While I try to cast a string field to a TimestampType in Spark DataFrame, the output value is coming with microsecond precision( yyyy-MM-dd HH:mm:ss.S
). But I need the format to be yyyy-MM-dd HH:mm:ss
ie., excluding the microsecond precision. Also, I want to save this as a time stamp field while writing into a parquet file.
So the datatype of my field should be a timestamp of format yyyy-MM-dd HH:mm:ss
I tried using TimestampType as
col("column_A").cast(TimestampType)
or
col("column_A").cast("timestamp")
to cast the field to timestamp. These are able to cast the field to timestamp but with the microsecond precision.

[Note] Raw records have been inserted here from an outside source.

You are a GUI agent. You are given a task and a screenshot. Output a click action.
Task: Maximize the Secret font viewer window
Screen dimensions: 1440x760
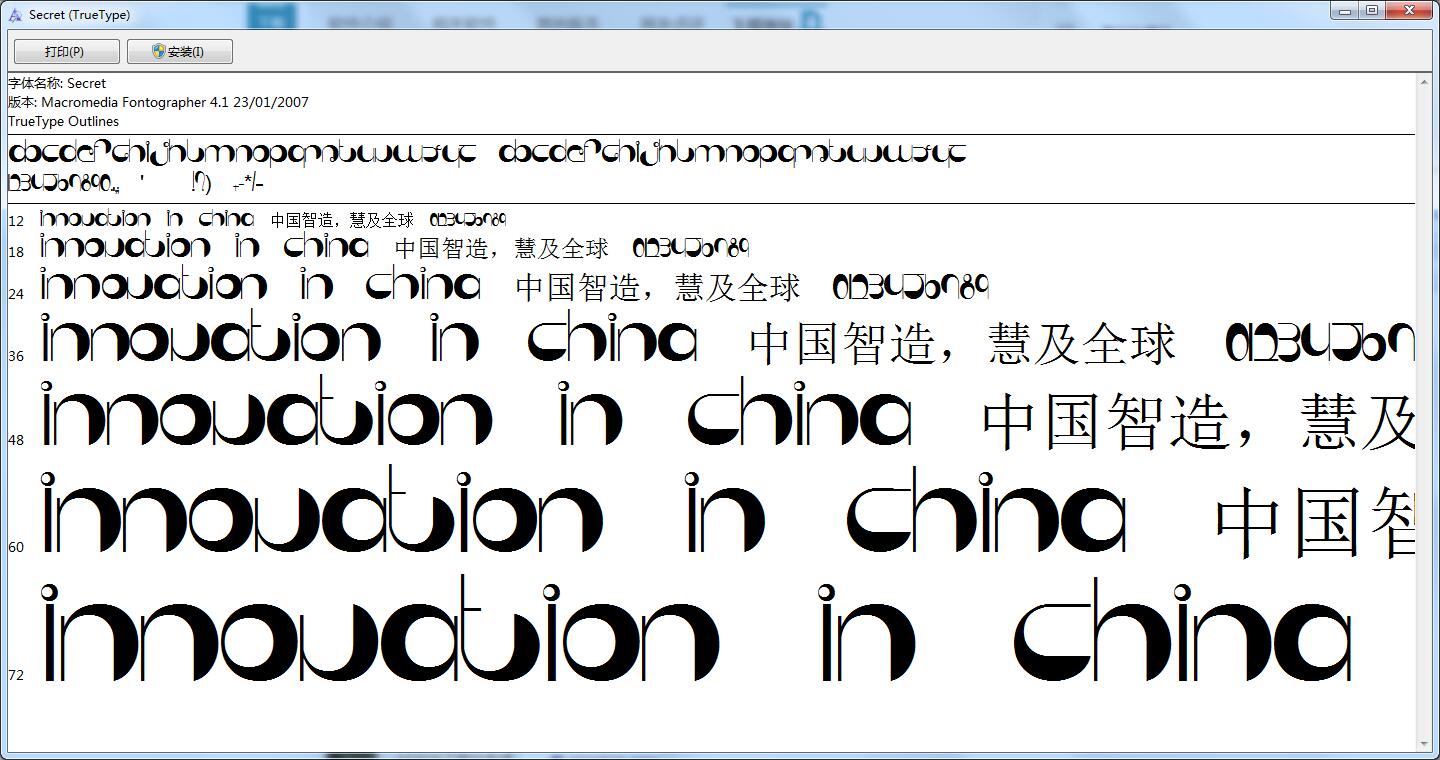coord(1372,11)
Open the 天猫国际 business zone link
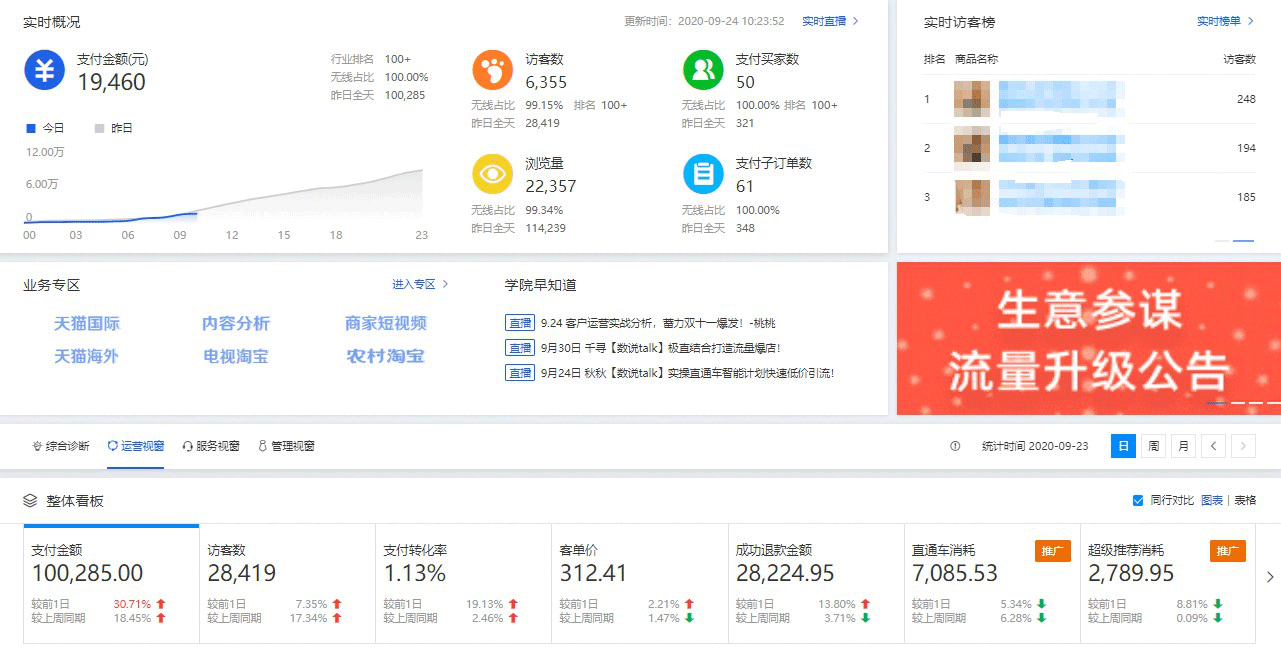Viewport: 1281px width, 652px height. [x=87, y=323]
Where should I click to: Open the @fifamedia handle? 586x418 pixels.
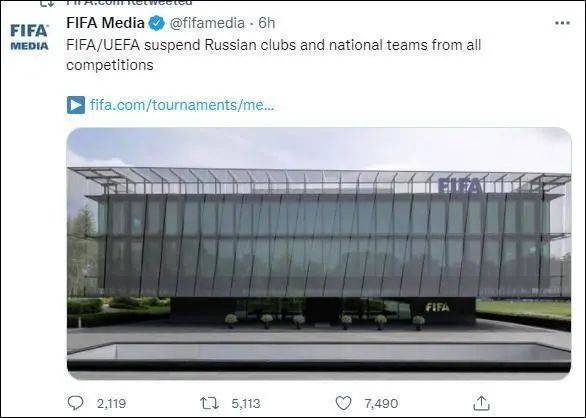207,23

Can anyone help in saving the timestamp datatype to parquet file with the required format specification.
EDIT
Input:
val a = sc.parallelize(List(("a", "2017-01-01 12:02:00.0"), ("b", "2017-02-01 11:22:30"))).toDF("cola", "colb")

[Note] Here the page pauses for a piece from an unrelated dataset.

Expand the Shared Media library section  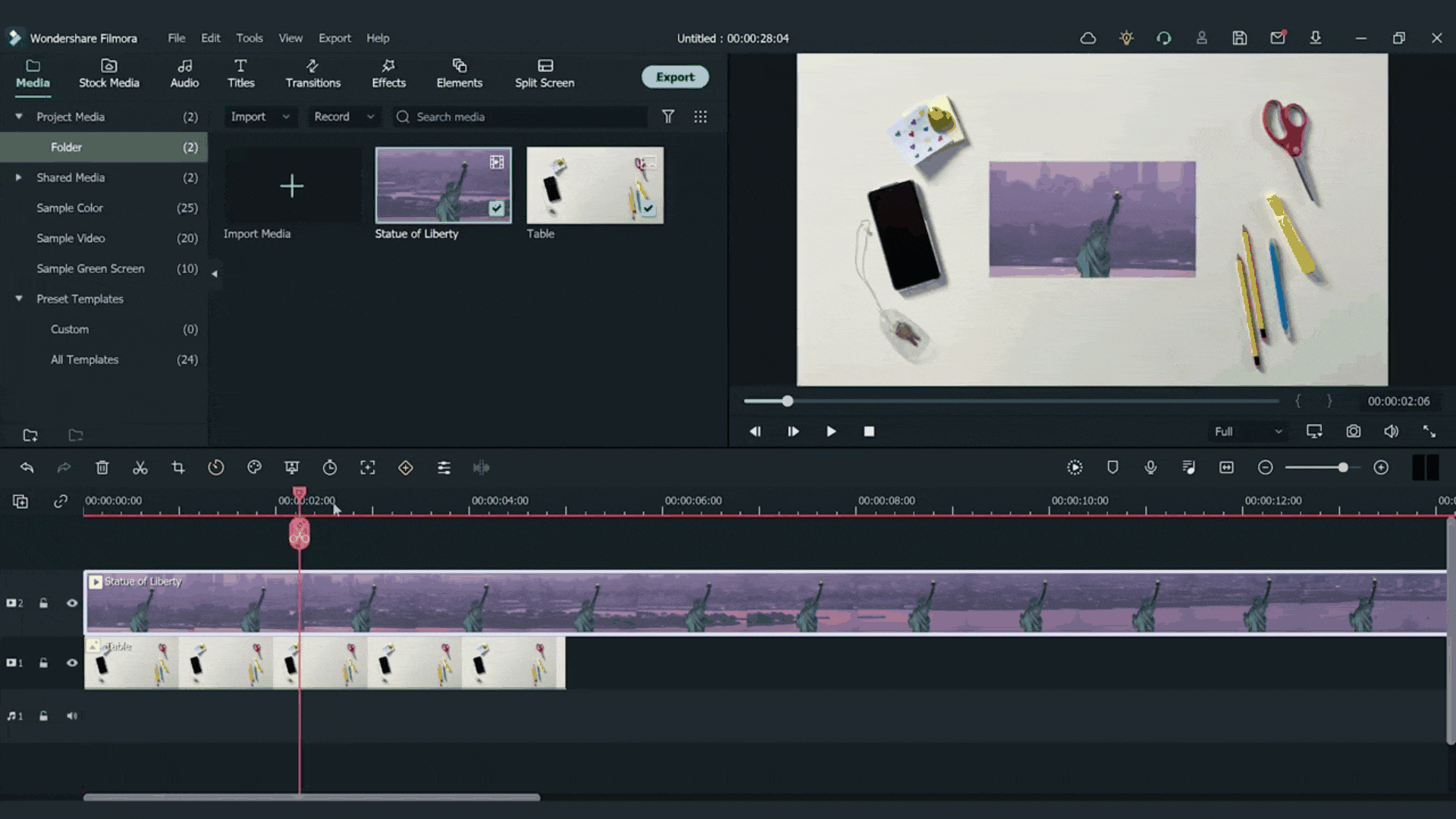coord(18,177)
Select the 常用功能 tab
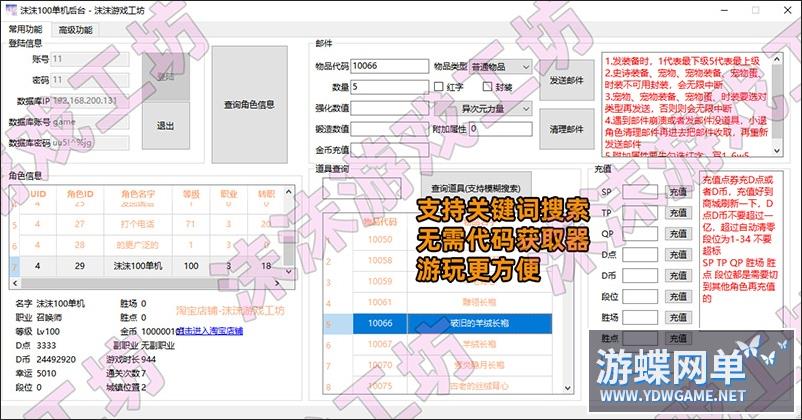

scala> a.withColumn("datetime", date_format(col("colb"), "yyyy-MM-dd HH:mm:ss")).show(false)
+----+---------------------+-------------------+
|cola|colb |datetime |
+----+---------------------+-------------------+
|a |2017-01-01 12:02:00.0|2017-01-01 12:02:00|
|b |2017-02-01 11:22:30 |2017-02-01 11:22:30|
+----+---------------------+-------------------+
scala> a.withColumn("datetime", date_format(col("colb"), "yyyy-MM-dd HH:mm:ss")).printSchema
root
|-- cola: string (nullable = true)
|-- colb: string (nullable = true)
|-- datetime: string (nullable = true)
In the above, we are getting the right timestamp format, but when we print the Schema, the datetime field is of type String, but I need a timestamp type here.

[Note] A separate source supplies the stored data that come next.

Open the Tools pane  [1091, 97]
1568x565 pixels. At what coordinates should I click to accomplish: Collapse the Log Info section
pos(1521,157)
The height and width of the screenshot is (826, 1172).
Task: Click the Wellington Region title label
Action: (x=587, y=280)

Now,if I attempt to cast the field to timestamp, the format is set to microsecond precision, which is not intended.
scala> import org.apache.spark.sql.types._
import org.apache.spark.sql.types._
scala> val a = sc.parallelize(List(("a", "2017-01-01 12:02:00.0"), ("b", "2017-02-01 11:22:30"))).toDF("cola", "colb")
a: org.apache.spark.sql.DataFrame = [cola: string, colb: string]
scala> a.withColumn("datetime", date_format(col("colb").cast(TimestampType), "yyyy-MM-dd HH:mm:ss").cast(TimestampType)).show(false)
+----+---------------------+---------------------+
|cola|colb |datetime |
+----+---------------------+---------------------+
|a |2017-01-01 12:02:00.0|2017-01-01 12:02:00.0|
|b |2017-02-01 11:22:30 |2017-02-01 11:22:30.0|
+----+---------------------+---------------------+
scala> a.withColumn("datetime", date_format(col("colb").cast(TimestampType), "yyyy-MM-dd HH:mm:ss").cast(TimestampType)).printSchema
root
|-- cola: string (nullable = true)
|-- colb: string (nullable = true)
|-- datetime: timestamp (nullable = true)
What I am expecting is for the format to be in yyyy-MM-dd HH:mm:ss
and also the datatype of the field to be of timestamp
Thanks in advance